Politely addressing me as ‘Miss Lieutenant’, they inspected me with curiosity, supposing I must be a representative of the Red Cross. ‘No, no. From headquarters.’ ‘Would you have some news for us?’ I shook my head. No. ‘What then?’ Indeed – what now?

How was I supposed to smooth over the obvious difficulty? The commandant had told me to paper over it somehow, but just turning up was not enough to cheer them, or reconcile them to their present anomalous and unwelcome situation. In fact, it had the opposite effect, because now they had someone on whom to vent their frustration, which only became the greater the longer I stood there.

‘What are we doing in here?’ What could I say? I certainly could not tell them about the parlous situation the city was in, which had obliged the command to separate everyone by nationality, to keep them under control and make preparations for their speedy repatriation. In any case, what language were we supposed to speak? As with the French, it seemed that German was taboo. I could more or less understand what they were saying, but could pronounce only a very few words of English myself. During the years of war, German had displaced from memory the little I had learned at the institute.
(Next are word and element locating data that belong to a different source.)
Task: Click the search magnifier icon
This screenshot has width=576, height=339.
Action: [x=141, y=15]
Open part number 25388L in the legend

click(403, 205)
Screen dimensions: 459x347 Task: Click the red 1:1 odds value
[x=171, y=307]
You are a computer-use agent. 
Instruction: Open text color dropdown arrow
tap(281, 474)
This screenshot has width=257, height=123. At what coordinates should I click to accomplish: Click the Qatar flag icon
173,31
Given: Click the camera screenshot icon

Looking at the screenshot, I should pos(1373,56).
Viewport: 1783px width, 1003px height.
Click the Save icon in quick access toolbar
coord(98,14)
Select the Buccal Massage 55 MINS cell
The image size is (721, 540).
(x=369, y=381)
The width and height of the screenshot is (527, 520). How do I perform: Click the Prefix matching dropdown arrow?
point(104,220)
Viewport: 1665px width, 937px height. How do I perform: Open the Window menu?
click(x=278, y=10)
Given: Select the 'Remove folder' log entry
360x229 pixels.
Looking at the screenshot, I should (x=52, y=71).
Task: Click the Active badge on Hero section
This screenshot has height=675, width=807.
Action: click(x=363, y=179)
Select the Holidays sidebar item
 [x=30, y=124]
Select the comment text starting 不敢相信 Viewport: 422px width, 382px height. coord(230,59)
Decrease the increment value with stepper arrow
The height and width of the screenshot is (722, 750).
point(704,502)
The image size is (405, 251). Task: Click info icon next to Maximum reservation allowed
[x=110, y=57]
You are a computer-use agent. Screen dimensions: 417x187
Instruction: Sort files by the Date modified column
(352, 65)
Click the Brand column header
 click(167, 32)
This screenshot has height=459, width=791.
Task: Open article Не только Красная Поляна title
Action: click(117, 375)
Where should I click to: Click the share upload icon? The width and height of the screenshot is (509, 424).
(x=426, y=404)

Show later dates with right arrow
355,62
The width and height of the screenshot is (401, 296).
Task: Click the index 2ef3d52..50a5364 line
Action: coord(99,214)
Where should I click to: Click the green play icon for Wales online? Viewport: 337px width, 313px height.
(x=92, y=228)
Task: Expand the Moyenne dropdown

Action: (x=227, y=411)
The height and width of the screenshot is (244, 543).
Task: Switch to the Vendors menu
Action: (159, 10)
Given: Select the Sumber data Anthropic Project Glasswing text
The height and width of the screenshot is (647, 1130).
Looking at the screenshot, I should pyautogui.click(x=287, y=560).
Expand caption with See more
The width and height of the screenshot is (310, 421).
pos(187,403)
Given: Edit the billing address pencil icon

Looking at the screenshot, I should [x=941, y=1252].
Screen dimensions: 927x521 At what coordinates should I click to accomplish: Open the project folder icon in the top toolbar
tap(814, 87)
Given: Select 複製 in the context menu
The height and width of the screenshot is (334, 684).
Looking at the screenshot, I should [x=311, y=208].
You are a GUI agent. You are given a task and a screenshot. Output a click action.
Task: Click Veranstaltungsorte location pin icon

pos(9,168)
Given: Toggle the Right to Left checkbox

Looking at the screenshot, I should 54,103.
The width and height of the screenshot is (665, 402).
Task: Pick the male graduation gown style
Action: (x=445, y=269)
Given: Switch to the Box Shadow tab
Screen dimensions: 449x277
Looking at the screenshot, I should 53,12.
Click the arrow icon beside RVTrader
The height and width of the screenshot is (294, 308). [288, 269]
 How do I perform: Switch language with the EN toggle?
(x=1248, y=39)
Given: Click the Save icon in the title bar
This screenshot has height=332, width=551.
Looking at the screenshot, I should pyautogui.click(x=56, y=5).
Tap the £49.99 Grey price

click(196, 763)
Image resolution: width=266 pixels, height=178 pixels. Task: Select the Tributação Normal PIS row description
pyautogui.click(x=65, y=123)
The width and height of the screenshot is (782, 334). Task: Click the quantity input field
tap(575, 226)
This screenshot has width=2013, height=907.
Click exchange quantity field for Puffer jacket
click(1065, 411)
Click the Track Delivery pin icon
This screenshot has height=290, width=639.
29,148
‘One day here, tomorrow not here,’ I somehow scraped together. ‘War.’ These were people who had experienced disaster at Dunkirk, on Crete and who knows where else. They had been held in captivity for four, even five years. Perhaps they could have been more tolerant, more amenable because, after all, it was only for ‘one day’ and we were, after all, in a ‘war’, but there were already British troops fighting the war in the Ardennes, and this evidently stiffened the sense of self-worth and pride of my British allies here in their prison cell. They were insistent, demanding. How and when would they be given transport? Did the Soviet command at least have a plan of action? I knew nothing about that, but suddenly, from my student past, an old British soldier’s song we had sung many times came to my aid. I said, ‘It’s a long way to Tipperary…’

All of them laughed approvingly. Several voices began singing,

It’s a long way to Tipperary,
It’s a long way to go.
It’s a long way to little Mary,
And the sweetest girl I know…

When the British were marching the next day to their repatriation point, they sang this contagious song as a joke, making fun of themselves.

Then, that evening, we were brought a contingent of captured German soldiers. They were held in a dark warehouse. Bystrov and I went in. There were a lot of them, lying about on the ground or sitting. ‘Are there any officers?’ There were none. ‘Perhaps somebody has something important they want to tell the Soviet command?’ ‘I have something to say.’ Major Bystrov directed his torch beam towards the voice. This caused a stir among the Germans, who looked across. Voice: ‘I am Private Schulenburg, the nephew of Count Schulenburg.’

The Germans’ attempted counter-attack came to nothing and prisoners were arriving for the rest of the night. The usual interrogations were carried out. Count Schulenburg’s nephew had nothing important to contribute to the standard intelligence report and remained in the warehouse. We accumulated enemy documents: reports, orders, letters, and a leaflet from the German command, addressed to the surrounded units:

Soldiers! The current situation in the east is only a temporary state of affairs in the gigantic manoeuvres of the war. It is too soon to expect significant changes in the situation after such an unprecedented onslaught by the enemy, but the initiative will come back into our hands!

Each of us must learn the lesson of this war that, where spearheads of enemy tanks have reached certain points, no tightly consolidated Bolshevik front ever forms, and the districts to the rear of these points are never cleared of German troops. All the time our westward moving ‘mobile cauldrons’, these mighty combat groupings, succeed in meeting up with our front-line units.